▸ QUOTED PASSAGE:

──────

# Norwegian: Birthday Wishes



## LadyInBlack

Hi,
Could you help me to translate birthday wishes for my friend into Norwegian, please? 

I wish you love,
I wish you luck,
I wish you wisdom
and I wish you smile.
I wish nothing but the best for you.


----------



## raumar

Hi, 

You could write, for example: 

Jeg ønsker deg kjærlighet, 
jeg ønsker deg hell, 
jeg ønsker deg visdom
og jeg ønsker deg smil.
Jeg ønsker bare det beste for deg.

One option could be to replace the last line with "Jeg ønsker deg bare alt godt." It is a less literal translation -- more like "I just wish you everything good" -- but it might sound more natural.


----------



## LadyInBlack

Thank you very much


----------



## NorwegianNYC

Agreed! "Ønsker deg alt godt" sounds better


----------



## PA_System

Will this also work for someone you're not on first-name terms with?


----------



## Ben Jamin

PA_System said:


> Will this also work for someone you're not on first-name terms with?


In Norway everybody is on first name terms with everybody, all "polite" forms are obsolete. Only the King is adressed in the third person, and "De/Dem" forms.


----------



## raumar

PA_System said:


> Will this also work for someone you're not on first-name terms with?



Do you mean the "complete" greeting from the two first posts, or just NorwegianNYC's line from post #4?

Ben Jamin is right, but I would not use the long version unless I knew the person well. If I should congratulate a business acquaintance, for example, I would use something shorter and less flowery, even if I was on first-name terms with him or her. Something like Norwegian NYC's line, for example "Jeg ønsker deg alt godt på fødselsdagen", should work well in that case.

──────

▸ EXTRACTED RECORDS:

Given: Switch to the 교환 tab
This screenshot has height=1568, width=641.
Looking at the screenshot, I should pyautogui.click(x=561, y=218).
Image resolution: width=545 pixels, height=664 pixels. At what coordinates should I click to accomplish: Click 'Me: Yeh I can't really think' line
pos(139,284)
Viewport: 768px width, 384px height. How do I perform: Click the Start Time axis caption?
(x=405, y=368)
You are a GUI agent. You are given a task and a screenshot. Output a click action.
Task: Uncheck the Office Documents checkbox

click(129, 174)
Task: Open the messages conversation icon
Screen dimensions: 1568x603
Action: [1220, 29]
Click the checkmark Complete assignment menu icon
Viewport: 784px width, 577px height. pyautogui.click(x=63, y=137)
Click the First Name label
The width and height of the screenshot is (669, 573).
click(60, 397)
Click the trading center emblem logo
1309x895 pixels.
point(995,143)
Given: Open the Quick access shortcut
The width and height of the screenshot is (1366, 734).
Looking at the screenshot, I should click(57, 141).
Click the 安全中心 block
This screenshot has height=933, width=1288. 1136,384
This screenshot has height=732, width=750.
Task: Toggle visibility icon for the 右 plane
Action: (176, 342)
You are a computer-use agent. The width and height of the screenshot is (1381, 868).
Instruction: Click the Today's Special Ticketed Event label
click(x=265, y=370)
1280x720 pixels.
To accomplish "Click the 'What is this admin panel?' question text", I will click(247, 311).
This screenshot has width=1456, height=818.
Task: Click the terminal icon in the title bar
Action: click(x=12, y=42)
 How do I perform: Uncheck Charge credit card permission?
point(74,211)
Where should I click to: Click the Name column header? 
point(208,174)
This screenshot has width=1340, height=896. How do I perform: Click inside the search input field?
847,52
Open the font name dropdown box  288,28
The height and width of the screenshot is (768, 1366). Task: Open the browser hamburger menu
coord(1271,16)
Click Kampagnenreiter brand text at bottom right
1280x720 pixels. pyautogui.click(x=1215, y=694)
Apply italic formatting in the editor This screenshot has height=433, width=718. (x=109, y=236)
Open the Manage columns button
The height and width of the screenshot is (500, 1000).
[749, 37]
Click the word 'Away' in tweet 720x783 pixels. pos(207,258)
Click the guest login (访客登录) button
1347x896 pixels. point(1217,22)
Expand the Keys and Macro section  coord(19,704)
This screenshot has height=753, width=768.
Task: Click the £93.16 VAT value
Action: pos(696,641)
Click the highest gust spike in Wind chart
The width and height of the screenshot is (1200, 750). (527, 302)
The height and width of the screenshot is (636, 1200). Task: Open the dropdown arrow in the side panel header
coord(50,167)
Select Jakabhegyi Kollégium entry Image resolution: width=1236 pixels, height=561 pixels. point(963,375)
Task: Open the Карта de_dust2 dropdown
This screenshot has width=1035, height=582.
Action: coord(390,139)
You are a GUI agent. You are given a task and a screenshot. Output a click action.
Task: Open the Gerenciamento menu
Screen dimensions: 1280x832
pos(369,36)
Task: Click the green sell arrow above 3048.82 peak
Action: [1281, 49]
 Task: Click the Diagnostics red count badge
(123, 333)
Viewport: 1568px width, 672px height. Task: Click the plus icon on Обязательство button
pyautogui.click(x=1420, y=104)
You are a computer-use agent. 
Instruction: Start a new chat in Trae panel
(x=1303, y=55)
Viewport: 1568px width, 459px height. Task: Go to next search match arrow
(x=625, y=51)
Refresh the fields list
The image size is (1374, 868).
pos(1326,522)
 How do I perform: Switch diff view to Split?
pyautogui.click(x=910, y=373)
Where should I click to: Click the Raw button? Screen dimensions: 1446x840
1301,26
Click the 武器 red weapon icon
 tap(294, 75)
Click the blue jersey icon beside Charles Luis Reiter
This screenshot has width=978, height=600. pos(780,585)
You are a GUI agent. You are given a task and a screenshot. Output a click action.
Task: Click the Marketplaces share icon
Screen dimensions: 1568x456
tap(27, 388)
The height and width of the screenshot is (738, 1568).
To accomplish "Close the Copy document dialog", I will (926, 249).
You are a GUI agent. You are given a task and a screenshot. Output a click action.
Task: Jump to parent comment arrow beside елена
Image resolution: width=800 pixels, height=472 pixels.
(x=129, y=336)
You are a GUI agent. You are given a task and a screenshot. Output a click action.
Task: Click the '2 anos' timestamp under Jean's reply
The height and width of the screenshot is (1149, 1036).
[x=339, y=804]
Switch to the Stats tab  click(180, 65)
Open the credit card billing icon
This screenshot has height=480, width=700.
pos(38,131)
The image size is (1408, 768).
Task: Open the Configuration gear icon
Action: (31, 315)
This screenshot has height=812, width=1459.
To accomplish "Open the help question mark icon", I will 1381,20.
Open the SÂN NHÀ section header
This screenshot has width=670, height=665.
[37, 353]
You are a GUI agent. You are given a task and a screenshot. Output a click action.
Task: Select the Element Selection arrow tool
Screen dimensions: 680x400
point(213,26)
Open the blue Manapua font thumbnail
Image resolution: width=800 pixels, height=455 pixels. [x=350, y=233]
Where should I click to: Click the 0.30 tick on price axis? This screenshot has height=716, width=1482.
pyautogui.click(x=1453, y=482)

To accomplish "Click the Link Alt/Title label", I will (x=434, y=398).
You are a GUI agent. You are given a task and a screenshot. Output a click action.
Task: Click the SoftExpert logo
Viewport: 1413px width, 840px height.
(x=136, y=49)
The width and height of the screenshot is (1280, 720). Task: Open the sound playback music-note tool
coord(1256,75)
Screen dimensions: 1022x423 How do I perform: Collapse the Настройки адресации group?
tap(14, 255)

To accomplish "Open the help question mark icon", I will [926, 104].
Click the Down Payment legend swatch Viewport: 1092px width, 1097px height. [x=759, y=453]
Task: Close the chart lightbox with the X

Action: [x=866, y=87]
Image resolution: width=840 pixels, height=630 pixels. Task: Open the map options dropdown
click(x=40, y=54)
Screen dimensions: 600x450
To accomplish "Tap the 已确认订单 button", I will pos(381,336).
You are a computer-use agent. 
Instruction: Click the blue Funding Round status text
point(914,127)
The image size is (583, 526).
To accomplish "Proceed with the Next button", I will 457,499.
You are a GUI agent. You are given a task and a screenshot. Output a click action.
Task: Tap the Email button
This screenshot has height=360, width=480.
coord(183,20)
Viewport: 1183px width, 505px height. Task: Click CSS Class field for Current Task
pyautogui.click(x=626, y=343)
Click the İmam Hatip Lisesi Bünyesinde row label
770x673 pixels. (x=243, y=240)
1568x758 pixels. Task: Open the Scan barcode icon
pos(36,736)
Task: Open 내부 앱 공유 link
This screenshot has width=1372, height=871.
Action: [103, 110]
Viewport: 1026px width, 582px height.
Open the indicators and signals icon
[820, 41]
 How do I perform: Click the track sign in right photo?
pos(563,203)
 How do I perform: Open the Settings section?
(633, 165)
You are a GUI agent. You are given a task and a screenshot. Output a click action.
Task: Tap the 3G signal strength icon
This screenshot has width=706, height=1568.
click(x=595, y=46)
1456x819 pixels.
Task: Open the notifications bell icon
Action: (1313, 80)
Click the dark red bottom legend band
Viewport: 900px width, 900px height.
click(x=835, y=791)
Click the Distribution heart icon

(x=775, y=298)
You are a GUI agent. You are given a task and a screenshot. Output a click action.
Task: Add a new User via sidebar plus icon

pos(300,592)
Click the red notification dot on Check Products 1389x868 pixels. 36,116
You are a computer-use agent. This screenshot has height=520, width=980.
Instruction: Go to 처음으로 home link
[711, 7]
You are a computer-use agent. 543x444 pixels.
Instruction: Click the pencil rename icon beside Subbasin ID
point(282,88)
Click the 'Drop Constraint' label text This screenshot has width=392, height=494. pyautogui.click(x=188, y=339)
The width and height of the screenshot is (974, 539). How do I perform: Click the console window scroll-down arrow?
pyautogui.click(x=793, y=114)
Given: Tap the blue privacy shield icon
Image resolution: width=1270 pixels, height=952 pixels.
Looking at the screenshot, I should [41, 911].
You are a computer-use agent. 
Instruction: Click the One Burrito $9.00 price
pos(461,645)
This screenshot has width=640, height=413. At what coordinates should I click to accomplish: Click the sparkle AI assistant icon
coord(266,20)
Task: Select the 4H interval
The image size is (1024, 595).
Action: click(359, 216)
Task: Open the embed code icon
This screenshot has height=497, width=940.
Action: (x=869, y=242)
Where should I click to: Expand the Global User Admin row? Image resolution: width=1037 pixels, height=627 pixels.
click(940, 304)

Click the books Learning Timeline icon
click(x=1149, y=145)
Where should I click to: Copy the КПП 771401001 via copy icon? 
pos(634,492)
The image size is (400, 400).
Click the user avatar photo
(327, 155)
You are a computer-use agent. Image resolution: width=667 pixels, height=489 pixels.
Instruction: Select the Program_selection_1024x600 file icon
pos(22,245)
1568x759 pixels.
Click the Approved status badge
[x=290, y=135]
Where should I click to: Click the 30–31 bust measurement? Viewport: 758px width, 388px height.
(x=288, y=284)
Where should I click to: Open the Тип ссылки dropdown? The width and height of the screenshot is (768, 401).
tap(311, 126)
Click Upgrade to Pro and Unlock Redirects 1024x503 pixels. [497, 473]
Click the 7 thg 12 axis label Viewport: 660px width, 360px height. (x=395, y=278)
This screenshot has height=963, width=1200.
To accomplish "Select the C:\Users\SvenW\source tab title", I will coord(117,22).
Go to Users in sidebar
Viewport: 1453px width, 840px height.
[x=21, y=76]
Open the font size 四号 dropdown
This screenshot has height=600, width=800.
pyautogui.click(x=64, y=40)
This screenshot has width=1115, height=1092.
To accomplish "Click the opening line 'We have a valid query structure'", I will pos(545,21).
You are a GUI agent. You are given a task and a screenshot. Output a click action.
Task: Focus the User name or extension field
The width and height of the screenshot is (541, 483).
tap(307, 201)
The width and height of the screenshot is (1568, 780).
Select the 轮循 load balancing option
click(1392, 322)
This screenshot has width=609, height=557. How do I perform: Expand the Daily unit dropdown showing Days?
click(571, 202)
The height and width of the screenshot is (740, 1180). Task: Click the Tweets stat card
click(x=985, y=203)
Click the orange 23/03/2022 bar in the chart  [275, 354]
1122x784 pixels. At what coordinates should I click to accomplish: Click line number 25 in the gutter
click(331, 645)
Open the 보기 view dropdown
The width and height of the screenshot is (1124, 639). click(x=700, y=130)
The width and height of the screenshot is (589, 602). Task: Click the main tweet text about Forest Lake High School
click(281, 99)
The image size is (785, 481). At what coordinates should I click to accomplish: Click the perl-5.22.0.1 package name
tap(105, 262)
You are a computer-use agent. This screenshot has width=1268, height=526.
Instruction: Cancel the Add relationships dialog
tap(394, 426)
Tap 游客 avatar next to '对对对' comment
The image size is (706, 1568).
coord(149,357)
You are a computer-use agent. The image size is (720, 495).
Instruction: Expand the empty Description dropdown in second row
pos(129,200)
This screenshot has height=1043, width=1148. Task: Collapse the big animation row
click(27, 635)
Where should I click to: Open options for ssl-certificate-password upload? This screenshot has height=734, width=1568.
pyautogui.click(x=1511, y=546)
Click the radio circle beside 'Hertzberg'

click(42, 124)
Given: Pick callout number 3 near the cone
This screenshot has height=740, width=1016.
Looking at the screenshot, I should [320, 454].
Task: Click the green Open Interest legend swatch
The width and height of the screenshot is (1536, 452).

──────

▸ TASK REQUIREMENTS:
- 1) In the Norwegian birthday wishes thread, who is the only person said to still be addressed in the third person?
- 2) State whether each statement agrees with the Norwegian birthday wishes thread, answering yes or no and quoting the words of the thread that decide it. (a) raumar offered "Jeg ønsker deg bare alt godt." as a possible replacement for the last line. (b) raumar would send the long version to a business acquaintance. (c) NorwegianNYC considered "Ønsker deg alt godt" the better choice.
- 3) Carry on the Norwegian birthday wishes thread from the point at which it stops.

▸ SOLVED PROBLEMS:
- 1) The King.

- 2)
(a) Yes: "One option could be to replace the last line with "Jeg ønsker deg bare alt godt.""
(b) No: "I would not use the long version unless I knew the person well."
(c) Yes: "Agreed! "Ønsker deg alt godt" sounds better"

- 3)
----------



## Grefsen

raumar said:


> Something like Norwegian NYC's line, for example "Jeg ønsker deg alt godt på fødselsdagen", should work well in that case.


This is a very useful thread for me since I'd like to know several different ways to wish my Norwegian friends and family a "Happy Birthday" besides just "*Gratulerer med dagen*!" Would the literal translation of "*Jeg ønsker deg alt godt på fødselsdagen*" be "I wish you everything good on the birthday"?


----------



## raumar

Grefsen said:


> Would the literal translation of "*Jeg ønsker deg alt godt på fødselsdagen*" be "I wish you everything good on the birthday"?



That's right!


----------



## Grefsen

raumar said:


> Grefsen said:
> 
> 
> 
> Would the literal translation of "*Jeg ønsker deg alt godt på fødselsdagen*" be "I wish you everything good on the birthday"?
> 
> 
> 
> That's right!
Click to expand...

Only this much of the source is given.